Дядя и отец находились в загородной резиденции, куда нельзя было попасть без приглашения государыни. Михаилу Дашкову пришлось просить руки девицы Воронцовой через своего друга князя Голицына «в первый же раз как он будет в Петергофе».

Влюбленные не без трепета ждали решения. Первый, с кем наша героиня поделилась тревогами, был брат Александр. 20 июля она писала ему: «Через три недели, самое позднее через месяц, я дам тебе знать, получила ли я разрешение (а может быть – отказ) на мой предстоящий брак от моих родных (их нет в городе, поэтому они еще ничего не знают), а я от них завишу душой и телом»{53}.
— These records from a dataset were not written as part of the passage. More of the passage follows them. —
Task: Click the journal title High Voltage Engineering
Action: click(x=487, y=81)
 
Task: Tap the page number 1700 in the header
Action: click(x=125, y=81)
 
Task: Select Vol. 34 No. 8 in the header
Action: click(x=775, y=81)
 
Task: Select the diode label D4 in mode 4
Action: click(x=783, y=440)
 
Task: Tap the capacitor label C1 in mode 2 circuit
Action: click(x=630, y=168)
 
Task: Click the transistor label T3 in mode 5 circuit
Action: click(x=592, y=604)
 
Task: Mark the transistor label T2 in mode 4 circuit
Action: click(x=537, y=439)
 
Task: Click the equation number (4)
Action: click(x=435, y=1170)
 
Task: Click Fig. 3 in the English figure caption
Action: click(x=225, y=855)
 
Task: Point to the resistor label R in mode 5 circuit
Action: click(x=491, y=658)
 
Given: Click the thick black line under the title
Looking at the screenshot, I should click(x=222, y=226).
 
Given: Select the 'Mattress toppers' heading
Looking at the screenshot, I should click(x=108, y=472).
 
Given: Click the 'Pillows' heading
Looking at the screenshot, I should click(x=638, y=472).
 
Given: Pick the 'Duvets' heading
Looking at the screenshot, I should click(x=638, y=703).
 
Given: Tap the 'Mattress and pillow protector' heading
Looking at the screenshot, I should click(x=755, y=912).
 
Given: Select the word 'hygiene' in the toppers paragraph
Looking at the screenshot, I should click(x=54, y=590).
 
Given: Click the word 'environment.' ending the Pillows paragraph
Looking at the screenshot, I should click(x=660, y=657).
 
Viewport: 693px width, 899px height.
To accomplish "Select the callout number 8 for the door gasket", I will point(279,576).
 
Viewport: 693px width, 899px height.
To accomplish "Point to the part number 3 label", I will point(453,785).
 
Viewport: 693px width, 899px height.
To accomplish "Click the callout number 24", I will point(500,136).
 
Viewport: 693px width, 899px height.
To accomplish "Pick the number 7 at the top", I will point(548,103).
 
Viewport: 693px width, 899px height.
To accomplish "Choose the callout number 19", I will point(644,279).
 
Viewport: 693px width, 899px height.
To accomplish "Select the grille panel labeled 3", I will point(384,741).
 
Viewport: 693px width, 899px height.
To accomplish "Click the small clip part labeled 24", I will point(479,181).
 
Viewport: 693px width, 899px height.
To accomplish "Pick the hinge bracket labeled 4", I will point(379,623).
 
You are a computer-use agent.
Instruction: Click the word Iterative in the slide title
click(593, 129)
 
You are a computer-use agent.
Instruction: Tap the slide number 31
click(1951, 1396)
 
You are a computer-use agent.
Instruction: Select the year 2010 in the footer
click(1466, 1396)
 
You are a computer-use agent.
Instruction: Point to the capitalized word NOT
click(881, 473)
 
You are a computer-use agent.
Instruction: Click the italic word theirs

Князю Дашкову вполне могли отказать. Молодой красавец успел поухаживать за Анной Михайловной. В доме обсуждали подробности «некоего романа». Но дочь вице-канцлера к этому времени уже отправилась с супругом в дипломатический вояж в Вену. Ничто не мешало родным позаботиться о младшей из девиц. «Наша семья не поставила никаких препятствий нашему браку», – с облегчением заключала Екатерина Романовна.

Себя она называла «безумно влюбленной». О женихе писала, что тот «может найти счастье только в браке со мной». Но что думал сам молодой человек? Внешность невесты не должна была его шокировать. Благодаря поздним описаниям, Екатерину Романовну часто представляют непривлекательной и даже мужеподобной. Для юных лет это неверно. Екатерина II считала Дашкову более красивой, чем сестра, и особенно подчеркивала ее «большие голубые глаза»{54}.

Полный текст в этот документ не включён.